13  Loading data

Our toy example, which we’ll see a third (and last) version of in the next chapter, had the model train on a tiny set of data – small enough to pass all observations to the model in one go. What if that wasn’t the case? Say we had 10,000 items instead, and every item was an RGB image of size 256 x 256 pixels. Even on very powerful hardware, we could not possibly train a model on the complete data all at once.

For that reason, deep-learning frameworks like torch include an input pipeline that lets you pass data to the model in batches – that is, subsets of observations. Involved in this process are two classes: dataset() and dataloader(). Before we look at how to construct instances of these, let’s characterize them by what they’re for.

13.1 Data vs. dataset() vs. dataloader() – what’s the difference?

In this book, “dataset” (variable-width font, no parentheses), or just “the data”, usually refers to things like R matrices, data.frames, and what’s contained therein. A dataset() (fixed-width font, parentheses), however, is a torch object that knows how to do one thing: deliver to the caller a single item. That item, usually, will be a list, consisting of one input and one target tensor. (It could be anything, though – whatever makes sense for the task. For example, it could be a single tensor, if input and target are the same. Or more than two tensors, in case different inputs should be passed to different modules.)
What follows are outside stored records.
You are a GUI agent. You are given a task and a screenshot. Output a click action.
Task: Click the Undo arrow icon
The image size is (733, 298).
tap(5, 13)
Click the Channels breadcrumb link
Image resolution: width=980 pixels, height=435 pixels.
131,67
As long as it fulfills the above-stated contract, a dataset() is free to do whatever needs to be done. It could, for example, download data from the internet, store them in some temporary location, do some pre-processing, and when asked, return bite-sized chunks of data in just the shape expected by a certain class of models. No matter what it does in the background, all its caller cares about is that it return a single item. Its caller, that’s the dataloader().

A dataloader()’s role is to feed input to the model in batches. One immediate reason is computer memory: Most dataset()s will be far too large to pass them to the model in one go. But there are additional benefits to batching. Since gradients are computed (and model weights updated) once per batch, there is an inherent stochasticity to the process, a stochasticity that helps with model training. We’ll talk more about that in an upcoming chapter.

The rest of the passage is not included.